Since immediate postoperative pressure spikes are common with all types of cyclophotocoagulation, often an oral carbonic anhydrase inhibitor (acetazolamide 500 mg, methazolamide 50–100 mg) is administered immediately pre- or postoperatively. It is important to monitor patients closely in the short-term postoperative period.
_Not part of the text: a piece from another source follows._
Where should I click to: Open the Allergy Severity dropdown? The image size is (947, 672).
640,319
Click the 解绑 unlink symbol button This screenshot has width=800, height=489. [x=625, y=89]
The operated eye is usually patched postoperatively overnight or until the anesthetic wears off. Long-acting anesthetics such as bupivacaine help with immediate postoperative pain control. The patient should be sent home with an adequate supply of major analgesic medication as the eye may be quite painful after the anesthetic wears off. Topical regimens typically include prednisolone acetate 1% four times daily and atropine sulfate 1% twice daily. Medications are tapered gradually until inflammation has disappeared. Preoperative glaucoma medications may be continued as needed, except for miotics. Repeat cyclodestructive procedures are often necessary, although fewer spots should be treated to avoid hypotony and phthisis.
These procedures are alternatives to cyclocryotherapy. All cyclodestructive procedures may cause side effects of pain, phthisis, and reduced vision, although laser techniques may cause less pain and allow for more precise control of energy delivery.
OTHER LASER PROCEDURES
Lasers have also achieved widespread use in conjunction with surgical procedures such as trabeculectomy. Laser suture lysis, for example, can safely sever trabeculectomy flap sutures to increase filtration. Laser bleb reopening and remodeling may reduce the need for further invasive filtration surgery. Finally, lasers provide a safe and often effective approach to closing cyclodialysis clefts, removing peripheral anterior synechiae from the angle or cornea, and enlarging miotic pupils. Laser procedures are safer than surgical alternatives in all of these capacities.
SEVERING OF SUTURES
Subconjunctival trabeculectomy flap sutures can be lysed with the laser postoperatively if there is inadequate filtration. Dark nylon or proline sutures can usually be severed with the argon laser using settings of 200–1000 mW for 0.02–0.15 second with a 50–100-μmspot size. This allows the surgeon to suture the wound more securely at the time of surgery. Tighter suturing maintains the integrity of the eye better and reduces the incidence of flat chambers and hypotony in the early postoperative period. The procedure is feasible from about 3–15 days after surgery or up to at least 2 months or more after mitomycin-C use.
Laser suture lysis (LSL) is accomplished by first anesthetizing the eye with an appropriate topical agent and then compressing the conjunctiva overlying the suture with the flat corner of a four-mirror gonioprism or specially designed laser suture lens such as that described by Hoskins. Phenylephrine 2.5% or apraclonidine 0.5% (Iopidine®) is useful to blanch the superficial vessels of the conjunctiva. Gentle but constant pressure with the lens will displace fluid from the most edematous conjunctiva and provide a clear view of the underlying suture, which usually can be lysed with one or two laser applications. If possible, sutures should be lysed close to their tissue penetration site to prevent the loose ends from springing up and potentially disrupting the conjunctiva. Very edematous flaps may require 1–2 minutes of sustained gentle pressure over the suture before the suture is clearly visible ( Figs 32-4 and 32-5 ). Dense hemorrhage in the tissues overlying the suture will absorb the energy, prevent treatment, and possibly cause conjunctival perforation. Similarly, fluorescein-stained conjunctiva limits argon laser energy transmission to the sutures and may cause conjunctival perforation. Therefore eyes with conjunctival hemorrhage obscuring the suture cannot be treated with this technique.